The curious thing about these choices is that I wasn’t particularly interested in science, nor did I ever play softball, much less baseball. My primary childhood activities were reading, writing stories, and taking theater classes (thereby forcing my parents to sit through some very tedious children’s theater productions).
My goals got fuzzier as I got older – it was like the closer I got to actually having a profession, the less clear I was on what that profession should be. I started college planning to major in theater. (I had been voted “Most Likely to Be in a Soap Opera” in high school, though that doesn’t say much for acting skills, and may have just been pointing out my day-to-day histrionic tendencies.) I chose Marquette because they also had a good journalism program. But after sampling several majors, I ended up doing neither of the things I thought I would.
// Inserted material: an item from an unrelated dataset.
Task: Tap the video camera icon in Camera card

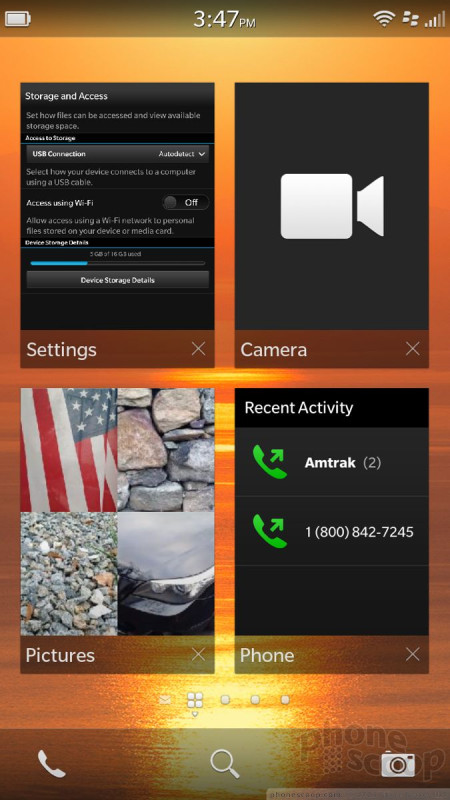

My career path after college followed a similarly winding path. In the first five years out of college alone, they included media buyer, personal assistant, flower delivery driver, ACT test-prep teacher, administrative assistant, paralegal, international student advisor, marketing assistant and advertising account manager. Because I started in advertising and then circled back to it, eventually lasting there the longest, I think it was a pretty good fit.
But if I go even further back, all the way to childhood, it turns out I’ve made an even bigger loop. All those stories scribbled in notebooks, the “news” articles from my 7th grade journalism class, all the poems and album reviews for high school and college papers. I have to believe that was my “construction.”
It all goes back to that line from The Happiness Project that inspired my first Happiness Commandment. “Do what you do.” In the book, Gretchen Rubin pointed out that to find what makes us happy, we should go back to what we spent our free time doing as children.In the nine months I’ve been blogging consistently, I’ve found truth in that. Even if writing never becomes something I get paid to do, I’m glad to have rediscovered it after all this time.
And I can’t help but think forward 15 or 20 years, when Noah might be struggling to figure out what to major in or what career path to follow. I hope I remember to have him look for a clue in the intricately designed construction site in his room. I hope I encourage him to “Do what you do.”